Анна сняла пальто, села к столу и включила компьютер. Марина Петровна накрыла заварочный чайник полотенцем, присела рядом.

— Сегодня соседа своего утром встретила. Грустный такой. У него дочка год назад за поляка замуж вышла. Он здесь по делам фирмы был, какой-то строительной. Хороший парень. Открытый. Добрый. Он ее в Варшаву увез. И тут такое! Словно гром среди ясного неба. Он говорит, поляки вообще не понимают, как жить дальше. Многие не верят в случайность.

— Да, тут волей-неволей задумаешься, — кивнула Анна. — Как могло случиться, что вся политическая элита Польши, военнослужащие и духовенство сели в один самолет, которому суждено было разбиться? Помните, Марина Петровна, мы про замыслы Всевышнего в Берлине говорили. Рассуждали так умно… — голос Анны дрожал. — Какие замыслы? Как он может равнодушно взирать на то, как разбивается пассажирский самолет… Как гибнут дети…

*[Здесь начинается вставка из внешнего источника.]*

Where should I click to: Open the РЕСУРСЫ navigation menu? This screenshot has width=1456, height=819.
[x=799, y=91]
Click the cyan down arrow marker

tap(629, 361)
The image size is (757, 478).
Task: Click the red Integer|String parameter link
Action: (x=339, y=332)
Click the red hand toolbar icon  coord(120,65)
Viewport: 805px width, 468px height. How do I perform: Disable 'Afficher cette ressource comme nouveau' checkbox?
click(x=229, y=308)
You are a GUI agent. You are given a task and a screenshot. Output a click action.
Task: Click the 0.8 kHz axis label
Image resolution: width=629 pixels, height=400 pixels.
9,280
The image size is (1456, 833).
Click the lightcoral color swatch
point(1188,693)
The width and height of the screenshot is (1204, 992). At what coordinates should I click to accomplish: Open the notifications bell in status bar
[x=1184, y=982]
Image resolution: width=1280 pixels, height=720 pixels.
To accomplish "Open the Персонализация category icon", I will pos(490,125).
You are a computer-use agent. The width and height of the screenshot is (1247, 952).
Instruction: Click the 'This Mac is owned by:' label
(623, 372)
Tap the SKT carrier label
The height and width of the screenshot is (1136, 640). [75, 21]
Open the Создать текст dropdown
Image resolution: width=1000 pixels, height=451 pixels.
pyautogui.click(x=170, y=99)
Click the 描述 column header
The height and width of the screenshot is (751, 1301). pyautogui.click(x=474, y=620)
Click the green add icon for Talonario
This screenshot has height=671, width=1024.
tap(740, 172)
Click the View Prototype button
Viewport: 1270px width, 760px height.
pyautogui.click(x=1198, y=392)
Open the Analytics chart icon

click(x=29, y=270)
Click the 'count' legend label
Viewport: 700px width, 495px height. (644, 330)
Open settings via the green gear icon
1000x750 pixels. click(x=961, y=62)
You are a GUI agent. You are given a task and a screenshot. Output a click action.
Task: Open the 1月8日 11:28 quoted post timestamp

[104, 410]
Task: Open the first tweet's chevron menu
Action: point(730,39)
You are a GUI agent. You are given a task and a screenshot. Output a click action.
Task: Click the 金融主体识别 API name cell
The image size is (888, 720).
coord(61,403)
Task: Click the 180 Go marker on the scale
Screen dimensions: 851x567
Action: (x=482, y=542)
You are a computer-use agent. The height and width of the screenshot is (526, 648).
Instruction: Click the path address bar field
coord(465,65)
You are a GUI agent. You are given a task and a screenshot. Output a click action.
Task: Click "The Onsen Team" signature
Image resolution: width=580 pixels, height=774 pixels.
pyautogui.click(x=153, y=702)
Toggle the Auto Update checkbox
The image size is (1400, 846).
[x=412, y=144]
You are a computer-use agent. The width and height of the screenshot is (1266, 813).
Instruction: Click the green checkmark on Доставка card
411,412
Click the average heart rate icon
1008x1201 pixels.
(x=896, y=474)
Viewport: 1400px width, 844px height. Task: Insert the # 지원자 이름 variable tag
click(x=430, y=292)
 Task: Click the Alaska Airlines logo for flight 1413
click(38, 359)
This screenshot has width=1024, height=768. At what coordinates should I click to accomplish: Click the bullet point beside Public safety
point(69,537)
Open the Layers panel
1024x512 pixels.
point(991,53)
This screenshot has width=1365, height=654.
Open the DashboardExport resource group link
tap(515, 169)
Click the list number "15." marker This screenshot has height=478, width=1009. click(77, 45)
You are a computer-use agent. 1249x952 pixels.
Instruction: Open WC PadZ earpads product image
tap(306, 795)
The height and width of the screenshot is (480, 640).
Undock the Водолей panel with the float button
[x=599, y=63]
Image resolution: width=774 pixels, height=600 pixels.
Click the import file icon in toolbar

— Даже не знаю, что вам ответить, Анечка. Сама вчера не могла заснуть, все думала. Даже корвалол пришлось выпить. Давайте-ка чаю.

Работы накопилось много. Анна должна была систематизировать материалы берлинской выставки для архива и публикаций, но никак не могла сосредоточиться.

В тот день они с Мариной Петровной задержались на работе. Такое часто случалось. Обеим некуда было спешить…. Недовольный охранник дважды заходил к ним, потом махнул рукой и отправился с банкой пива смотреть футбол.

По дороге домой Анна заехала в универсам за покупками. Открыла дверь подъезда, начала медленно отсчитывать ступени. Добравшись до своего этажа, вдруг поняла, что больше всего на свете сейчас хочет увидеть Дашу. Они общались всего каких-то несколько часов, но эта девушка стала ей родной и близкой. Наверное, самой близкой.

Бросила сумку с продуктами в холле, не разуваясь, прошла в спальню. Открыла дверцу тумбочки. Под документами и фотографиями лежала сложенная вчетверо записка с адресом Даши.

Анна прижала ее к лицу. Представила Дашины губы цвета спелой вишни, ее беспокойные маленькие руки, темные волосы, чуть раскосые блестящие темные глаза.